Psychological Safety & #LovinglyCritical

A few years back Google published research on what made their teams thrive. By far the most important attribute was Psychological Safety.

Psychological safety refers to an individual’s perception of the consequences of taking an interpersonal risk or a belief that a team is safe for risk taking in the face of being seen as ignorant, incompetent, negative, or disruptive. In a team with high psychological safety, teammates feel safe to take risks around their team members. They feel confident that no one on the team will embarrass or punish anyone else for admitting a mistake, asking a question, or offering a new idea.

Source

I’ve always been a fan of being #LovinglyCritical and making my work environments safe for people. But it is so validating to see such comprehensive data and rigor to show this is in fact the best path!

If you don’t have psychological safety

If you don’t have psychological safety, then people are afraid to speak up. If people don’t speak up, then their leaders and teammates miss out on critical information. The Challenger space shuttle disaster was caused in no small part by a lack of psychological safety that prevented people who knew there was danger from speaking up sufficiently to get the warning into the right person’s ears. The Apollo 13 rescue mission succeeded because the teams there had psychological safety that freed them to really think outside the box and find ways to bring the astronauts home – against all the odds.

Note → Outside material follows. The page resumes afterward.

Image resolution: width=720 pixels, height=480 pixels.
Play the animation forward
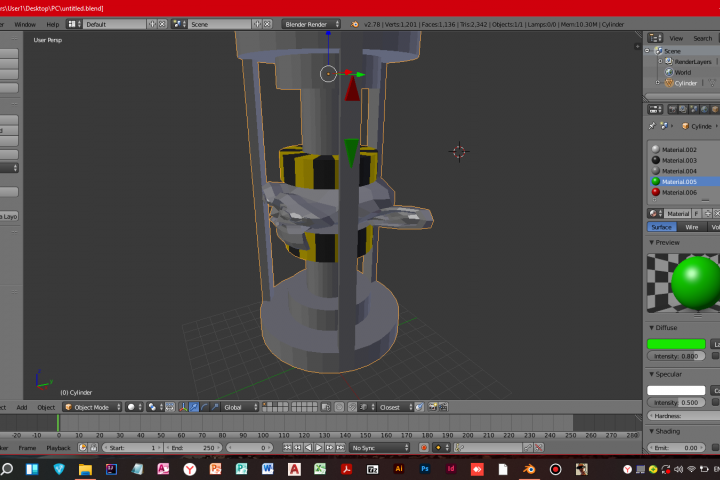pos(319,447)
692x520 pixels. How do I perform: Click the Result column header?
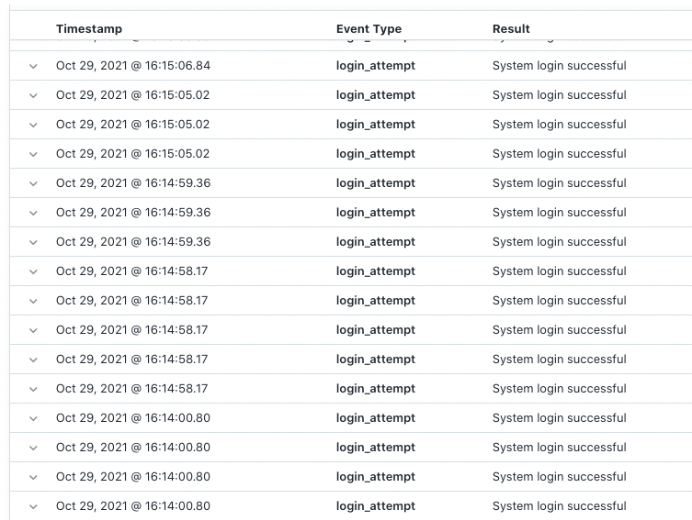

Psychological Safety is more than being nice

Psychological safety is not just about being nice. It’s also about saying the things that need to be said.

Interview with Alexander Osterwalder

And then he goes on to give the best definition I’ve heard for what I call being #LovinglyCritical

if you love your team members and want to create great work, you will tell them when they screwed up or were doing something wrong. Because you appreciate them, you want them to grow. It’s a sign of love if you care this way. We usually don’t say “love” in business, but that’s it. “Brutal honesty, kindly delivered.”

Interview with Alexander Osterwalder

How to Build Psychological Safety

Combining Google’s research and Osterwalder’s experience, we get a straightforward list of actions to increase psychological safety in your workplace:

  1. Start with Robert Sutton’s “No asshole” rule: Avoid lousy behavior by not hiring the wrong people and focusing on hiring the right people.
  2. Lead by example, making sure to…
    • Frame the work as a learning problem, not an execution problem.
    • Acknowledge your own fallibility.
    • Model curiosity and ask lots of questions.
  3. Update your incentive systems, formal and informal, to reward #LovinglyCritical feedback and behaviors that reinforce Psychological Safety.